■ **Data for this exercise**
- - - - - - -

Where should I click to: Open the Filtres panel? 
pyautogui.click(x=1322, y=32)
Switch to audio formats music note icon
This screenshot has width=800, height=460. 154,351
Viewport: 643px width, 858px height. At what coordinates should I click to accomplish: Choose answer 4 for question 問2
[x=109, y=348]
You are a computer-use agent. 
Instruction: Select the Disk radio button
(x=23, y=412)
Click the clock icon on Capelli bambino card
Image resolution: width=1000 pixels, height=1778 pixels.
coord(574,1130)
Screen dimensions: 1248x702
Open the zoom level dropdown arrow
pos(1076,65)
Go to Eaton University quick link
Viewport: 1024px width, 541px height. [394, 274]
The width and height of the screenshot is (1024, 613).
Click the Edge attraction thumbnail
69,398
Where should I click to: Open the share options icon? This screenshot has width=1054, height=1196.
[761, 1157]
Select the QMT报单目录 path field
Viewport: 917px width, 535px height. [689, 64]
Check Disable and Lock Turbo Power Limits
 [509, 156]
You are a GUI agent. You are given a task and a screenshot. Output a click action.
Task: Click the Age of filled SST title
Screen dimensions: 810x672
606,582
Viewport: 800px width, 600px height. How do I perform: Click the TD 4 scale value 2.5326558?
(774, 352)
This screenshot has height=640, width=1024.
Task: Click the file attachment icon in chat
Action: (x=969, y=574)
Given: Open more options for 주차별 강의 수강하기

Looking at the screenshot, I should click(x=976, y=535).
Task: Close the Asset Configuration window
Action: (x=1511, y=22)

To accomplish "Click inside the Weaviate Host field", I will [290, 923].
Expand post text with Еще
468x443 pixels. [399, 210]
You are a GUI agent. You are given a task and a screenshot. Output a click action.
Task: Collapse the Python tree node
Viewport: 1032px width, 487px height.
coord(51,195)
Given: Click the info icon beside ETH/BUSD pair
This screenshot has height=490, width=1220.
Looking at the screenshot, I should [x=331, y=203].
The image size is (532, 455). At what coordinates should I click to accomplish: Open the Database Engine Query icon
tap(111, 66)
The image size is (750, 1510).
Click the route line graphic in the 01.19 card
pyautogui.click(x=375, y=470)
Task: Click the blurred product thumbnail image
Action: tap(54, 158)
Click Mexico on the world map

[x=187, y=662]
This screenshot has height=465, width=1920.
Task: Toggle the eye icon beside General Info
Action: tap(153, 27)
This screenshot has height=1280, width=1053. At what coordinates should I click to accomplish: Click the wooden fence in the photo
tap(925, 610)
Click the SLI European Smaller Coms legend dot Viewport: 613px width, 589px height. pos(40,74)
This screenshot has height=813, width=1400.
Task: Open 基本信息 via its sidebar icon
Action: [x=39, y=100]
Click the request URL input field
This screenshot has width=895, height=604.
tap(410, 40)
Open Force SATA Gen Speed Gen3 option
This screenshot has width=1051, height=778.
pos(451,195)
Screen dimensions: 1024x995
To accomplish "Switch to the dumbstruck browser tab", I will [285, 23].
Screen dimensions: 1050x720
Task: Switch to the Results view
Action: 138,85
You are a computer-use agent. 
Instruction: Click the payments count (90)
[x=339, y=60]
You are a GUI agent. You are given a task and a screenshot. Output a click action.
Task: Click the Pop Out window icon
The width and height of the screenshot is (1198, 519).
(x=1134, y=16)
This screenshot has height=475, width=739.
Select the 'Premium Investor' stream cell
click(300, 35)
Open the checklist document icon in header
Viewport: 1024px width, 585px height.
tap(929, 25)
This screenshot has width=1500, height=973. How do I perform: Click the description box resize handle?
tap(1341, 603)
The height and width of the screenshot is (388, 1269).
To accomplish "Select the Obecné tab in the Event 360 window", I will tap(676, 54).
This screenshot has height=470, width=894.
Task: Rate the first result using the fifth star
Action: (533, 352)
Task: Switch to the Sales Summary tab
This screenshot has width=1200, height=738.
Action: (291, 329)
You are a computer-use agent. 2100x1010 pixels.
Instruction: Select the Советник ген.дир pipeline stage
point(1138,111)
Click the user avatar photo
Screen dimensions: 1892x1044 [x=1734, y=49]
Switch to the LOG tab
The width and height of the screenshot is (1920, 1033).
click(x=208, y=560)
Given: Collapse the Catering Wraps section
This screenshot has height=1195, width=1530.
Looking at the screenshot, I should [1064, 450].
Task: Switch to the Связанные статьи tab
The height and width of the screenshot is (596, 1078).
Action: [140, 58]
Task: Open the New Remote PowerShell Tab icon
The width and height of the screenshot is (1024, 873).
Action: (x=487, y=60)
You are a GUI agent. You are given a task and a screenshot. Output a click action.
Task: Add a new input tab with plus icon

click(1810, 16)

- - - - - - -

■ **What the exercise asks**
Reproduce each line of the data without any change.

■ **Expected output**
Where should I click to: Open the Filtres panel? 
pyautogui.click(x=1322, y=32)
Switch to audio formats music note icon
This screenshot has width=800, height=460. 154,351
Viewport: 643px width, 858px height. At what coordinates should I click to accomplish: Choose answer 4 for question 問2
[x=109, y=348]
You are a computer-use agent. 
Instruction: Select the Disk radio button
(x=23, y=412)
Click the clock icon on Capelli bambino card
Image resolution: width=1000 pixels, height=1778 pixels.
coord(574,1130)
Screen dimensions: 1248x702
Open the zoom level dropdown arrow
pos(1076,65)
Go to Eaton University quick link
Viewport: 1024px width, 541px height. [394, 274]
The width and height of the screenshot is (1024, 613).
Click the Edge attraction thumbnail
69,398
Where should I click to: Open the share options icon? This screenshot has width=1054, height=1196.
[761, 1157]
Select the QMT报单目录 path field
Viewport: 917px width, 535px height. [689, 64]
Check Disable and Lock Turbo Power Limits
 [509, 156]
You are a GUI agent. You are given a task and a screenshot. Output a click action.
Task: Click the Age of filled SST title
Screen dimensions: 810x672
606,582
Viewport: 800px width, 600px height. How do I perform: Click the TD 4 scale value 2.5326558?
(774, 352)
This screenshot has height=640, width=1024.
Task: Click the file attachment icon in chat
Action: (x=969, y=574)
Given: Open more options for 주차별 강의 수강하기

Looking at the screenshot, I should click(x=976, y=535).
Task: Close the Asset Configuration window
Action: (x=1511, y=22)

To accomplish "Click inside the Weaviate Host field", I will [290, 923].
Expand post text with Еще
468x443 pixels. [399, 210]
You are a GUI agent. You are given a task and a screenshot. Output a click action.
Task: Collapse the Python tree node
Viewport: 1032px width, 487px height.
coord(51,195)
Given: Click the info icon beside ETH/BUSD pair
This screenshot has height=490, width=1220.
Looking at the screenshot, I should [x=331, y=203].
The image size is (532, 455). At what coordinates should I click to accomplish: Open the Database Engine Query icon
tap(111, 66)
The image size is (750, 1510).
Click the route line graphic in the 01.19 card
pyautogui.click(x=375, y=470)
Task: Click the blurred product thumbnail image
Action: tap(54, 158)
Click Mexico on the world map

[x=187, y=662]
This screenshot has height=465, width=1920.
Task: Toggle the eye icon beside General Info
Action: tap(153, 27)
This screenshot has height=1280, width=1053. At what coordinates should I click to accomplish: Click the wooden fence in the photo
tap(925, 610)
Click the SLI European Smaller Coms legend dot Viewport: 613px width, 589px height. pos(40,74)
This screenshot has height=813, width=1400.
Task: Open 基本信息 via its sidebar icon
Action: [x=39, y=100]
Click the request URL input field
This screenshot has width=895, height=604.
tap(410, 40)
Open Force SATA Gen Speed Gen3 option
This screenshot has width=1051, height=778.
pos(451,195)
Screen dimensions: 1024x995
To accomplish "Switch to the dumbstruck browser tab", I will [285, 23].
Screen dimensions: 1050x720
Task: Switch to the Results view
Action: 138,85
You are a computer-use agent. 
Instruction: Click the payments count (90)
[x=339, y=60]
You are a GUI agent. You are given a task and a screenshot. Output a click action.
Task: Click the Pop Out window icon
The width and height of the screenshot is (1198, 519).
(x=1134, y=16)
This screenshot has height=475, width=739.
Select the 'Premium Investor' stream cell
click(300, 35)
Open the checklist document icon in header
Viewport: 1024px width, 585px height.
tap(929, 25)
This screenshot has width=1500, height=973. How do I perform: Click the description box resize handle?
tap(1341, 603)
The height and width of the screenshot is (388, 1269).
To accomplish "Select the Obecné tab in the Event 360 window", I will tap(676, 54).
This screenshot has height=470, width=894.
Task: Rate the first result using the fifth star
Action: (533, 352)
Task: Switch to the Sales Summary tab
This screenshot has width=1200, height=738.
Action: (291, 329)
You are a computer-use agent. 2100x1010 pixels.
Instruction: Select the Советник ген.дир pipeline stage
point(1138,111)
Click the user avatar photo
Screen dimensions: 1892x1044 [x=1734, y=49]
Switch to the LOG tab
The width and height of the screenshot is (1920, 1033).
click(x=208, y=560)
Given: Collapse the Catering Wraps section
This screenshot has height=1195, width=1530.
Looking at the screenshot, I should [1064, 450].
Task: Switch to the Связанные статьи tab
The height and width of the screenshot is (596, 1078).
Action: [140, 58]
Task: Open the New Remote PowerShell Tab icon
The width and height of the screenshot is (1024, 873).
Action: (x=487, y=60)
You are a GUI agent. You are given a task and a screenshot. Output a click action.
Task: Add a new input tab with plus icon

click(1810, 16)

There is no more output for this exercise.